• **Document segment**:
I'll quote some code from it:
Z_ADDREF_P(pfci->function_name);      \
  if (pfci->object_ptr) {               \
      Z_ADDREF_P(pfci->object_ptr);  \
 }

The code is okay in most cases, as I said. But there is a special case,
when incrementing refcount of object_ptr prevents Zend MM to call the
object dtors. It is the case when object_ptr refers to "this_ptr". Let's
look at example:
http://bpaste.net/show/118596/ . As you can see, the dtors are called on
the shutdown phase.

The cause is refcount of pfci->object_ptr, which points to the caller class
object($this) in the $callback argument.

So what is the proper way to deal with zend_fcall_info.object_ptr's
refcount? I didn't find a Zend API function to copy fcall info.

• **Data shown**:
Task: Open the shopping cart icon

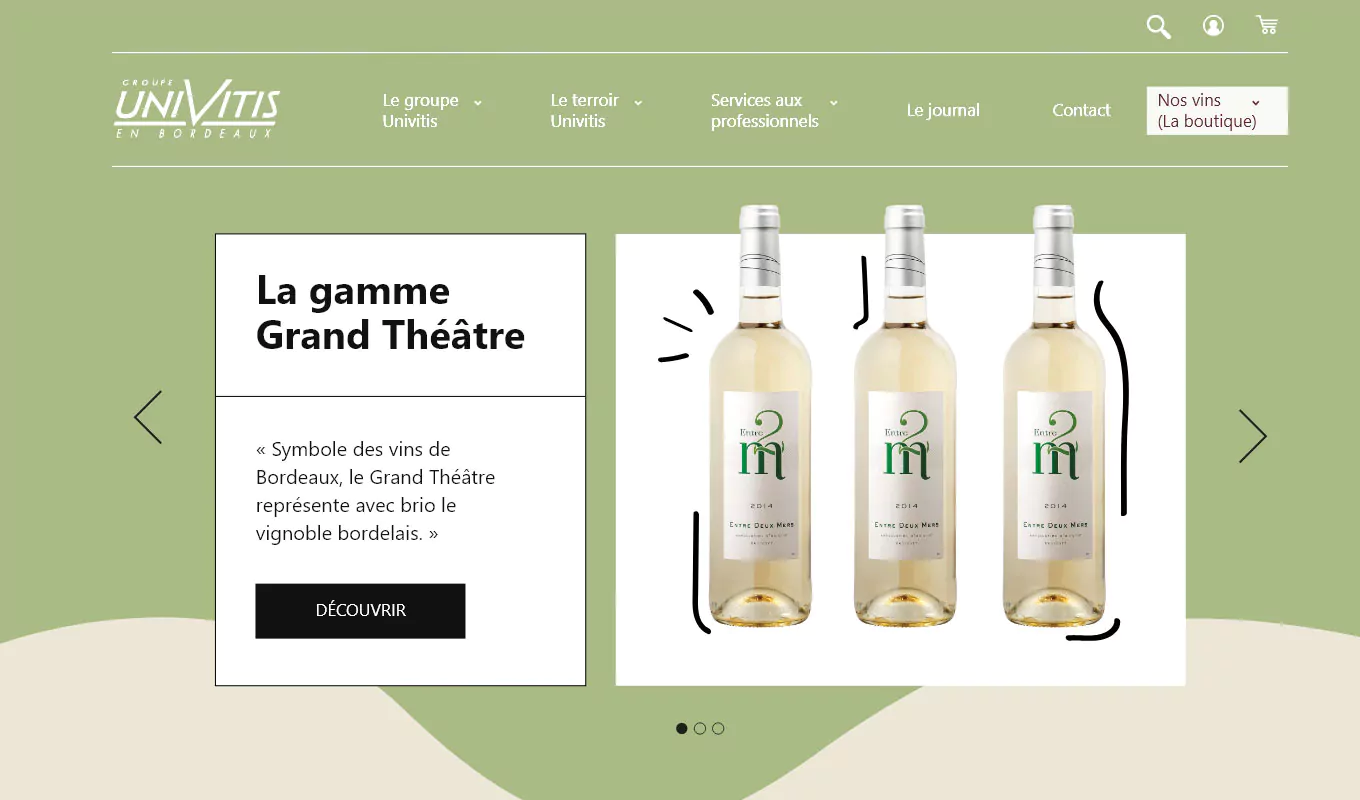Action: tap(1266, 24)
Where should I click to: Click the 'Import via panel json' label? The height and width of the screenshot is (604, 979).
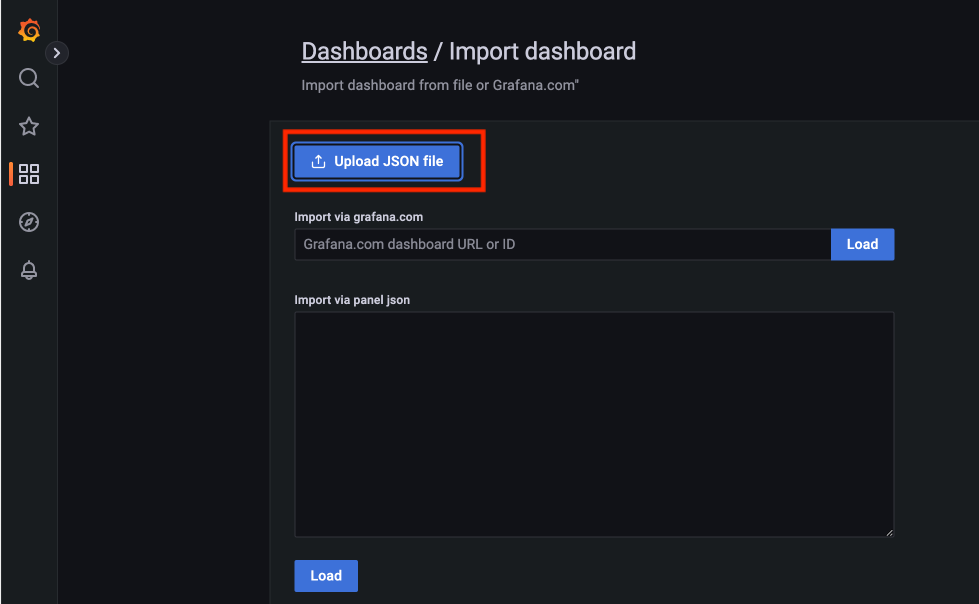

• **Written exercise A**: In the Zend refcount post, in which case does incrementing the refcount of object_ptr keep Zend MM from calling the object destructors?
• **Written exercise B**: Proceed with the Zend refcount post, picking up right after its last sentence.
The data above comes from a separate source, unrelated to the Zend refcount post.

• **Result A**: When object_ptr refers to "this_ptr".

• **Result B**:
I also didn't find a way to obtain the caller's "this_ptr" pointer.
EG(This) points to current (Event) this_ptr, not Foo's this_ptr.

Please help to figure it out.



On Tue, Jul 30, 2013 at 3:24 PM, Ruslan Osmanov <[email protected]> wrote:

> Hi,
>
> let's suppose we've a method accepting a "callable" argument. The callable
> should be stored in some internal structure. I'm asking for help with the
> refcounts inside zend_fcall_info. Most of time we have to increment
> refcount of object_ptr memeber. But sometimes not. I'll explain.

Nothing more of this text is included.